Amorphous in only its most positive of connotations, ‘What Happens Next’ is typified by its ability to switch face as often as an electioneering politician. Using Gill’s savage guitar at a premium below the wettened electro-basslines of ‘Where The Nightingale Sings’ before discarding it almost entirely for the hollow speak-sung minimalism of the disarmingly beautiful ‘The Dying Rays’, the record features enough of Gill’s trademark distorted flourishes to keep the die-hards satisfied. Coating ‘Broken Talk’’s disillusionment with a glossy AC/DC-on-acid riff, the scatter-brained solo that calls ‘Isle of Dogs’ home jolts the song’s character- a poor sod pilloried into consuming- out of his spoon-fed conformity with well-placed electro-fuzzed noodling. It may be almost 40 years since peak Gang of Four, but Gill’s political conscience is clearly in no danger of waning.
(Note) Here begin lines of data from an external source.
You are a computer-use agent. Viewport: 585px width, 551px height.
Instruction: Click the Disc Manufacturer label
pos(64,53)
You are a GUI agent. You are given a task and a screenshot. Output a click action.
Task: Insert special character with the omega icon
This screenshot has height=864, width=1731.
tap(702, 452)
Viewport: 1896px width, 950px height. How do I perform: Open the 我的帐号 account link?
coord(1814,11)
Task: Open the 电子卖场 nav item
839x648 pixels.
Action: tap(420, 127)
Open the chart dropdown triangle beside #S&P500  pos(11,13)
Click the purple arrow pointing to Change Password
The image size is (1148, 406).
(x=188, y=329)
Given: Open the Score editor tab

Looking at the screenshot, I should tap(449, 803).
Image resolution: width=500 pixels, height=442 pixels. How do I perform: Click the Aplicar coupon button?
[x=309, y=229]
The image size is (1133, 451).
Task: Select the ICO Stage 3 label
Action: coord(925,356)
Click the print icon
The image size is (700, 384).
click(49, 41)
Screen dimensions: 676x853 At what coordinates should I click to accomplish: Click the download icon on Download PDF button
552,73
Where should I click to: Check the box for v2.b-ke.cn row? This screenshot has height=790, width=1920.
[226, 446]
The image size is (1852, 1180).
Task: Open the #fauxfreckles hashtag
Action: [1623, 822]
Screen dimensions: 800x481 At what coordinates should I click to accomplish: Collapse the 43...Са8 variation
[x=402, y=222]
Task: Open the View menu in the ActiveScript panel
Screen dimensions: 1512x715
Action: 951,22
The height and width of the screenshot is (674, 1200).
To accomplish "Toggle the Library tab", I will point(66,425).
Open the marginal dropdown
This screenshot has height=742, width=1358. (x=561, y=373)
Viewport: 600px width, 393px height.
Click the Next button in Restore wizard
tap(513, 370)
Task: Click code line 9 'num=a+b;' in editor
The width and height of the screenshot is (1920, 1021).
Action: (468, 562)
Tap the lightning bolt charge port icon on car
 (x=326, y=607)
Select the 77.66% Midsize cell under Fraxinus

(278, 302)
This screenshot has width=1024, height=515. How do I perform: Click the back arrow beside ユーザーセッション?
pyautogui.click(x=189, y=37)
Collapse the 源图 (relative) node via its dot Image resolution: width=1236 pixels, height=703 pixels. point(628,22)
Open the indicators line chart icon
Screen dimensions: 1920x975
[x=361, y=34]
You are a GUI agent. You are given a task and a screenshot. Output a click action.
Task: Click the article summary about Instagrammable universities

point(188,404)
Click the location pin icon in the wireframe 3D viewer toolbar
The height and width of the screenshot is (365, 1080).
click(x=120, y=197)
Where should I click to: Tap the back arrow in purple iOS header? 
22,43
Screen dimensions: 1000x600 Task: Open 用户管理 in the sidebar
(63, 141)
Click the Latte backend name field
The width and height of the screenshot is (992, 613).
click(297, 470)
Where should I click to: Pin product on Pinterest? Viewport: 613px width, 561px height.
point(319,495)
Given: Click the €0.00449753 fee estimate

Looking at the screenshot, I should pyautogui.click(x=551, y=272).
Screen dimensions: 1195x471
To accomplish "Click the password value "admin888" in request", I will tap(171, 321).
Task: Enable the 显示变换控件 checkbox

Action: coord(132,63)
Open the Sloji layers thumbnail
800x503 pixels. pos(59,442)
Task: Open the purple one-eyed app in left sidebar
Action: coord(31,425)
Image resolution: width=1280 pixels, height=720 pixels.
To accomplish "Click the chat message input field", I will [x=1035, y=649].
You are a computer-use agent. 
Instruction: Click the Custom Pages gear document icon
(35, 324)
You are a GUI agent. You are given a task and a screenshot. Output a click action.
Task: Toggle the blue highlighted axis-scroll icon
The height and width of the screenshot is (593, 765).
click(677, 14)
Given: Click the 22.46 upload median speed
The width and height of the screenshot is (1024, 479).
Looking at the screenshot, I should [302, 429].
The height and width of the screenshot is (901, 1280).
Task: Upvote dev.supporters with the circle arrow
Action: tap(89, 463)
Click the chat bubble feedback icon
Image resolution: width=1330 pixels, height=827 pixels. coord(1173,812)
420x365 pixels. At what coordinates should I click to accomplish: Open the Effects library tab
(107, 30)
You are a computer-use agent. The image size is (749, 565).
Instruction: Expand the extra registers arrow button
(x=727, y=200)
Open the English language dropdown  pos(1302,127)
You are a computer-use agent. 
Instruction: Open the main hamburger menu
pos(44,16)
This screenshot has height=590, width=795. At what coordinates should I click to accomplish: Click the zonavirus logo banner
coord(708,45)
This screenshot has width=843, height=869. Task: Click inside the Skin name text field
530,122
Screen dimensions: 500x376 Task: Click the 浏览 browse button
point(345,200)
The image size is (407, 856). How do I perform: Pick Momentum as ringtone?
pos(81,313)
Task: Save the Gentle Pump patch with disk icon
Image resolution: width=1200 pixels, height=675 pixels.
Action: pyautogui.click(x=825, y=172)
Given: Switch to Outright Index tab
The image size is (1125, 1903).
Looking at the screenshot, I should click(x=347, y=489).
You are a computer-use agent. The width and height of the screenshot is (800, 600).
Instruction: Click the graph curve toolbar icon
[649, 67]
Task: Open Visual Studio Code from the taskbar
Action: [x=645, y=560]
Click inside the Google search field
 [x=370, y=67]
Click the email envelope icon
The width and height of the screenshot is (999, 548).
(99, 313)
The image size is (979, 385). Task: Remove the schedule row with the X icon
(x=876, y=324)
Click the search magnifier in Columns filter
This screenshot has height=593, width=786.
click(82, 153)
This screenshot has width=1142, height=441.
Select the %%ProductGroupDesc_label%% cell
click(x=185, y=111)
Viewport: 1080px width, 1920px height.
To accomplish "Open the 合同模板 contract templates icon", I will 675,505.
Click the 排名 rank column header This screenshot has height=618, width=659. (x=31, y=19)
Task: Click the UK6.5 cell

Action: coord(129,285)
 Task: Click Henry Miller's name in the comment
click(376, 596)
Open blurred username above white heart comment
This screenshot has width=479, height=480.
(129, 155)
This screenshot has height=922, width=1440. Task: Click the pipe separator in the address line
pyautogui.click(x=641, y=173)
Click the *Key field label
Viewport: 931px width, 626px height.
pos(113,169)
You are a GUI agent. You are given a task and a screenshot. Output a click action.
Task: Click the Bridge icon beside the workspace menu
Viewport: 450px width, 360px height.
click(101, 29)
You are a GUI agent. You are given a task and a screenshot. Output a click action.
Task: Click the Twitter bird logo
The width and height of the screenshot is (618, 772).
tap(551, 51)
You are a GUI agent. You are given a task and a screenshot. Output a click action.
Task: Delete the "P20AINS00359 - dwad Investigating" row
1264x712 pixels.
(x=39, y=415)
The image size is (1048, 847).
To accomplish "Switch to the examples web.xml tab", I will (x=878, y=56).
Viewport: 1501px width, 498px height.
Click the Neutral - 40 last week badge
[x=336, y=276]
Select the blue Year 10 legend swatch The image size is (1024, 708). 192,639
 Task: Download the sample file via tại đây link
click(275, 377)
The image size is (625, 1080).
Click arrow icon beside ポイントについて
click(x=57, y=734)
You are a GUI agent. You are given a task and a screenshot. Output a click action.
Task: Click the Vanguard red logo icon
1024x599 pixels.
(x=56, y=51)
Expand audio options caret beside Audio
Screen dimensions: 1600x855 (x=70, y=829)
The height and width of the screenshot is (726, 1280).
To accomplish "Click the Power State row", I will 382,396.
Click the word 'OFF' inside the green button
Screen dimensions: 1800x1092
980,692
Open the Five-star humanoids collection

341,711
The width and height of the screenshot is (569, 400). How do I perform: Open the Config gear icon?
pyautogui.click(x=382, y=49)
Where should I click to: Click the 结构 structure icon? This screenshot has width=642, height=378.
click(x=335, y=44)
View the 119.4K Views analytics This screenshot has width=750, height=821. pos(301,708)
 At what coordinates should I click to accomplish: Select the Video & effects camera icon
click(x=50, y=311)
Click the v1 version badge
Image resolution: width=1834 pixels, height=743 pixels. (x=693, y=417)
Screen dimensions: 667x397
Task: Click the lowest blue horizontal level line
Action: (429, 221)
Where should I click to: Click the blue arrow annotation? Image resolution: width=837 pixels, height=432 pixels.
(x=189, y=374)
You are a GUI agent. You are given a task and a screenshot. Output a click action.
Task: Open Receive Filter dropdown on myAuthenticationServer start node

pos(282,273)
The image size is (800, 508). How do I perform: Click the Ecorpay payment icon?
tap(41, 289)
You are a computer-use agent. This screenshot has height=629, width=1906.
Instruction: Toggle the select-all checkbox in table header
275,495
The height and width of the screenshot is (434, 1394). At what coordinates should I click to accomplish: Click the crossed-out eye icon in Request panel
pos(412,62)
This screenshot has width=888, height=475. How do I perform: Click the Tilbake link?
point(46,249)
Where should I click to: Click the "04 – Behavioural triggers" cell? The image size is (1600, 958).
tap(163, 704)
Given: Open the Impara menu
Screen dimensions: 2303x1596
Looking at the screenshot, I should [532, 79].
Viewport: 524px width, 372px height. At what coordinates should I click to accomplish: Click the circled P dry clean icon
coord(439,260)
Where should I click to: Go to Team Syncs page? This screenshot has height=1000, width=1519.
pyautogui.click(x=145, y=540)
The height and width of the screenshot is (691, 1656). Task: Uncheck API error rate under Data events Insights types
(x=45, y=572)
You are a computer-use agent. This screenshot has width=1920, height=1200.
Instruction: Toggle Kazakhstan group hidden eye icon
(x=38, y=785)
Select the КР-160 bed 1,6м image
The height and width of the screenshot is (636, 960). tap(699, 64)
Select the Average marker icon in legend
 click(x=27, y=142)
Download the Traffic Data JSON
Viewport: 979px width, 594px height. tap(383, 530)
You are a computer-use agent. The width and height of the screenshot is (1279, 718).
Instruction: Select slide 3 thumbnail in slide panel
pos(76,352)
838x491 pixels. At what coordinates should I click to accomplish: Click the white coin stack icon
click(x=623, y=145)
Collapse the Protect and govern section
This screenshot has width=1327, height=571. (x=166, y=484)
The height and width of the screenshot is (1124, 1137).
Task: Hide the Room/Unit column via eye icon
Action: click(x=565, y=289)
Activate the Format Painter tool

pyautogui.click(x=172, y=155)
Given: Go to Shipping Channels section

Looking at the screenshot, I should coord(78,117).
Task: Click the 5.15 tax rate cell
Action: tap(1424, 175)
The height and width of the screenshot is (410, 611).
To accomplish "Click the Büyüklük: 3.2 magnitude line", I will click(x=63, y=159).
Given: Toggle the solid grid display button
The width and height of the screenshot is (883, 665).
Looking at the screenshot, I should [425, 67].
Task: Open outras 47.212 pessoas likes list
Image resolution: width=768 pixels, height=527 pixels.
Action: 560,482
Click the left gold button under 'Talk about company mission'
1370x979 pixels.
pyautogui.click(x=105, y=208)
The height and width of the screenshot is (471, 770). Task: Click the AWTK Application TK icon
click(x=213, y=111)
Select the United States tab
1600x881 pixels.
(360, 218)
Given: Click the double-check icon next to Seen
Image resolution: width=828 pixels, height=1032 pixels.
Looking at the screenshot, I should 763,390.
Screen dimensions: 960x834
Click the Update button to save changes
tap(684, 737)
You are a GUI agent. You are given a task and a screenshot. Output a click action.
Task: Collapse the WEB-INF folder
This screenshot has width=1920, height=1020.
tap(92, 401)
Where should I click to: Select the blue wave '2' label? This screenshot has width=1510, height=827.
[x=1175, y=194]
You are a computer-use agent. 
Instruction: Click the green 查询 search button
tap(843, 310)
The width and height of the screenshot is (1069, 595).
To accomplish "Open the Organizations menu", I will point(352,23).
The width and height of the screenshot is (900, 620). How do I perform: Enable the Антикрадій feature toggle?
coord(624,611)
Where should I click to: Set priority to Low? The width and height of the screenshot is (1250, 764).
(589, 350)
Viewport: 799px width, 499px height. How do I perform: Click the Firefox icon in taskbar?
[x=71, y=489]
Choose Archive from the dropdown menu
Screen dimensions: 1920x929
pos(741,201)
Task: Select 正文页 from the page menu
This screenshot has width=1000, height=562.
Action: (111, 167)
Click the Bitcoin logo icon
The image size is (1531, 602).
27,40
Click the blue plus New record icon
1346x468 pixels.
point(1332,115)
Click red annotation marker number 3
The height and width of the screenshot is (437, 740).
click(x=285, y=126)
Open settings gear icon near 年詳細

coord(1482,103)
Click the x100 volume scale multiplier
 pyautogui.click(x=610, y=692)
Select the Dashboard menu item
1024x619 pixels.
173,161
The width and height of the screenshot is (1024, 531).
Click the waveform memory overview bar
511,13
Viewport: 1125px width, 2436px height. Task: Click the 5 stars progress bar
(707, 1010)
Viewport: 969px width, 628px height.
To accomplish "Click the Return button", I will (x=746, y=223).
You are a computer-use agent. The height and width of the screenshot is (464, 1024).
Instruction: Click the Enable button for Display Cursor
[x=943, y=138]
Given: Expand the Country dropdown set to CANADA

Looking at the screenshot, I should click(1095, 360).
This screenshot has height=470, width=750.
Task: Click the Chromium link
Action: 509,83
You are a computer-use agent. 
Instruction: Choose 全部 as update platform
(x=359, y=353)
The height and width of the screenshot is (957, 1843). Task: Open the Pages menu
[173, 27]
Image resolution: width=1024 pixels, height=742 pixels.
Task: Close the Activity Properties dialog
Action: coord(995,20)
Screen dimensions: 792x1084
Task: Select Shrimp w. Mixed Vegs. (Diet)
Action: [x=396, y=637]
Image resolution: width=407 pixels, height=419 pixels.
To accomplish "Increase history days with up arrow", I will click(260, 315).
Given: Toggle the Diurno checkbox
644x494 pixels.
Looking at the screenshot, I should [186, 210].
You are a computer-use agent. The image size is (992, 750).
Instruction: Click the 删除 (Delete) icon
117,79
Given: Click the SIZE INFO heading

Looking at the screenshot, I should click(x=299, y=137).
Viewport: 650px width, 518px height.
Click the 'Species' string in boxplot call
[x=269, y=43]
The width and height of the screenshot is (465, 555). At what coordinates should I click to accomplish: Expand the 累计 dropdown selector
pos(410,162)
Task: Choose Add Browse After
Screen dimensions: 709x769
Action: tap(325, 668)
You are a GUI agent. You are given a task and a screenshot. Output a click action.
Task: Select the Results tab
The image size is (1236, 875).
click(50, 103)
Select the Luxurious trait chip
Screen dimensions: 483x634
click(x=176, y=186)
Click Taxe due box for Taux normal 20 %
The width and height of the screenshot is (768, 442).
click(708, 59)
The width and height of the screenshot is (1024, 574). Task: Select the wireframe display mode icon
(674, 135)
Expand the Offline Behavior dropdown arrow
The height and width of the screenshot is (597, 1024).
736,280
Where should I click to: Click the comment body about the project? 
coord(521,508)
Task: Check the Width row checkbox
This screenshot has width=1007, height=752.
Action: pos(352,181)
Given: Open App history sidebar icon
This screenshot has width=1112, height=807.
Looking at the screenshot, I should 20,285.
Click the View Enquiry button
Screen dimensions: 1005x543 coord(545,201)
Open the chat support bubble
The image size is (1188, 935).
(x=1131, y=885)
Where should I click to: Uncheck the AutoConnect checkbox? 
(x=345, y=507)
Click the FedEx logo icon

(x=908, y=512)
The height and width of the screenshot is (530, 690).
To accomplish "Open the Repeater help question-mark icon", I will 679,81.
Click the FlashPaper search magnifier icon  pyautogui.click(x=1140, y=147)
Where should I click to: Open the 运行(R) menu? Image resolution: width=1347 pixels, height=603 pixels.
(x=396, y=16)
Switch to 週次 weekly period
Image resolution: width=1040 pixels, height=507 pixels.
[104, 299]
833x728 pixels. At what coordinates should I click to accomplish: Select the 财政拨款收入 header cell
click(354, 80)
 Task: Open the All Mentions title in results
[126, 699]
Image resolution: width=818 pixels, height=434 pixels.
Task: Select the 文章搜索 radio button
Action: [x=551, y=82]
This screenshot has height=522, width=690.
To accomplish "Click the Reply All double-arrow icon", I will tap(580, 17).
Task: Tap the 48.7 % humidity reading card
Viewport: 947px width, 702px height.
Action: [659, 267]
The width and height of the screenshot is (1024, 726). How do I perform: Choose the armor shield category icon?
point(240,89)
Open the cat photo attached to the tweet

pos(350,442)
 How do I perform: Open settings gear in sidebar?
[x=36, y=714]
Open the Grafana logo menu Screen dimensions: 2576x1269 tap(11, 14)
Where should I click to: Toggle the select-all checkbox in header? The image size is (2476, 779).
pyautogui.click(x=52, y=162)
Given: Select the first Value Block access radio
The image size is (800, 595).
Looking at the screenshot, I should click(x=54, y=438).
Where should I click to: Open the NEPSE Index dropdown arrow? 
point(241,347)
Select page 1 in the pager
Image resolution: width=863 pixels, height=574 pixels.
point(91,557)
In spite of this continued focus on such dense issues, the Gang, whatever the guise, have always kept one eye fixed on the pop charts. This time around, it’s no different. Well-known for fusing punk’s three-chords with liquid-like disco rhythms, Gill’s re-shuffled 21st century iteration of the group repeats the trick again and again. With the bleeping Berlin-era Bowie gloop of ‘Obey The Ghost’ going toe-to-toe with ‘England’s In My Bones’ in a contest for hip-swinging glory, ‘What Happens Next’ is very often the fuel on which dance floors thrive, a place where it seems that every thrown shape or subversive lyric could conceivably bring the government to its knees.

Far from snug or welcoming, the Gang’s overpoweringly thick-sounding ninth album is as refreshingly abstract as anything they’ve done before; a collage of nails-down-a-chalkboard slogans and textures that has arrived at a watershed moment for the politically-disenfranchised and socially-isolated.